FRAGMENTO DE TEXTO:
La historiografía criolla o puertorriqueña de tendencia liberal reformista o autonomista nunca desdijo de la hispanidad. Poseyó y expresó un discurso político moderado que se cuidó de desmentir las imputaciones de radicalidad que le hacían desde la derecha española. En última instancia todo parecía reducirse a un juego de manipulaciones o a un esfuerzo por acomodarse en un escenario que los rechazaba. La pregunta por responder es: ¿hubo acaso

alguna historiografía separatista que contestara a la tradición hispana conservadora y a tradición criolla o puertorriqueña de tendencias liberales y autonomistas de una manera coherente?

Separatismo, invasión e hispanidad

El consenso de los historiadores liberales reformistas y autonomistas era que la Insurrección de Lares había fracasado porque contradecía la “voluntad popular”. A ello se unía la palmaria incapacidad de sus dirigentes para conducir un pueblo en la ruta de la libertad al margen de España. Lares no se ajustaba a lo que Acosta y Calbo había denominado en un texto de 1889, la “Historia Psicológica de Puerto- Rico” (Acosta Quintero, p. 4). El concepto “Historia Psicológica” aludía a un hipotético relato colectivo capaz de informar de manera verdadera la evolución de la cultura y el espíritu de un grupo humano particular, en este caso, el puertorriqueño.

INSTRUCCIONES:
Transcribe sin cambios el pasaje del fragmento sobre la historiografía puertorriqueña que comienza en las palabras "El consenso de" y termina después de "caso, el puertorriqueño.".

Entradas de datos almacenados
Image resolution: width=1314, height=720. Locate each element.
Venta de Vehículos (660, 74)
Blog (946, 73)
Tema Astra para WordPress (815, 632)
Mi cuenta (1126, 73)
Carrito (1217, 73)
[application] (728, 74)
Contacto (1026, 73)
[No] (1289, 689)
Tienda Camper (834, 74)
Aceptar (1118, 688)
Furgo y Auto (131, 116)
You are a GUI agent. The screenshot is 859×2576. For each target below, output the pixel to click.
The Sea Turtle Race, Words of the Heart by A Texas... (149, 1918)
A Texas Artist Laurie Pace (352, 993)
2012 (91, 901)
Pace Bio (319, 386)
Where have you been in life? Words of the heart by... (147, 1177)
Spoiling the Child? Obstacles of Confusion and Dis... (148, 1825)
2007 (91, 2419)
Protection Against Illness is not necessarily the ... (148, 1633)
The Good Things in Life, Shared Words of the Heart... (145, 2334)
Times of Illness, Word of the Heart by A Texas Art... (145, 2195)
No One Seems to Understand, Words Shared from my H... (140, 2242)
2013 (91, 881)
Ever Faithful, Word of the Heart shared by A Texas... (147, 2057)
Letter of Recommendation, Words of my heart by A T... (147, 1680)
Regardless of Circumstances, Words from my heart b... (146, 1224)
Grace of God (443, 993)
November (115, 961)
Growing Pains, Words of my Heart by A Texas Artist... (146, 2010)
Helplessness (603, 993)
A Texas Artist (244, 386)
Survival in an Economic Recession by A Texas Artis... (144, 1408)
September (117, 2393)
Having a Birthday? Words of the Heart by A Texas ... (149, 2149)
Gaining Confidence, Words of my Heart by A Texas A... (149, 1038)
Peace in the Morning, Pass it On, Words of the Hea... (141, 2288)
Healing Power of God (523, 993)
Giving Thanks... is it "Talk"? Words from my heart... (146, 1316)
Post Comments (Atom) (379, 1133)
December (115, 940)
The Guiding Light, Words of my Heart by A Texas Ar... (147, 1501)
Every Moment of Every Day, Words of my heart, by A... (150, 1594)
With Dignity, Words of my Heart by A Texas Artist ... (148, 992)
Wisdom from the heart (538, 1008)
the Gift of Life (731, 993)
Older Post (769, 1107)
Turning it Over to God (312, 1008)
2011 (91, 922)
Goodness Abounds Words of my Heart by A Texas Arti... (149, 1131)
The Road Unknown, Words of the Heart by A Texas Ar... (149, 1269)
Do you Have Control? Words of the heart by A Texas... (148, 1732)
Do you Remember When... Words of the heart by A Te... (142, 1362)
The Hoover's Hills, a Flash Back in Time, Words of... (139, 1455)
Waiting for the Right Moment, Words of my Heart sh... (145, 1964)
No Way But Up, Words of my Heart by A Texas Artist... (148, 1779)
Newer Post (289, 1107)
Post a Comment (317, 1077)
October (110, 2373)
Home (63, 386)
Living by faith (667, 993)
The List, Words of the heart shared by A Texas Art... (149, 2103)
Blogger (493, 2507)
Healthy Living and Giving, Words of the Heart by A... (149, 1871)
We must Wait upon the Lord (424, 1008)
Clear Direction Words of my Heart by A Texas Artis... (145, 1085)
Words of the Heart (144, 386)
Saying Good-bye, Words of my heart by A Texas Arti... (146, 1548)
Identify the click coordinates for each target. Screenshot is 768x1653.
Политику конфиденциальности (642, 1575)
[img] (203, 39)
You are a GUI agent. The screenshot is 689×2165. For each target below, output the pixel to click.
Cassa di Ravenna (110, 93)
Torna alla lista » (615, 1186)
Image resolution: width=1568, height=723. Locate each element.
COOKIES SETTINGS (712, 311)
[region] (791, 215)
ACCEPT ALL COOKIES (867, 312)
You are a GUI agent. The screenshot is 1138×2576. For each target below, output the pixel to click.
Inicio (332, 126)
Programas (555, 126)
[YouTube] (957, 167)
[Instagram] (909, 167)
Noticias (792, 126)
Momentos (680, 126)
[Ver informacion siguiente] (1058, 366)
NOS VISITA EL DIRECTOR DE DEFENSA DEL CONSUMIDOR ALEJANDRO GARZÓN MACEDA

RESPUESTA:
El consenso de los historiadores liberales reformistas y autonomistas era que la Insurrección de Lares había fracasado porque contradecía la “voluntad popular”. A ello se unía la palmaria incapacidad de sus dirigentes para conducir un pueblo en la ruta de la libertad al margen de España. Lares no se ajustaba a lo que Acosta y Calbo había denominado en un texto de 1889, la “Historia Psicológica de Puerto- Rico” (Acosta Quintero, p. 4). El concepto “Historia Psicológica” aludía a un hipotético relato colectivo capaz de informar de manera verdadera la evolución de la cultura y el espíritu de un grupo humano particular, en este caso, el puertorriqueño.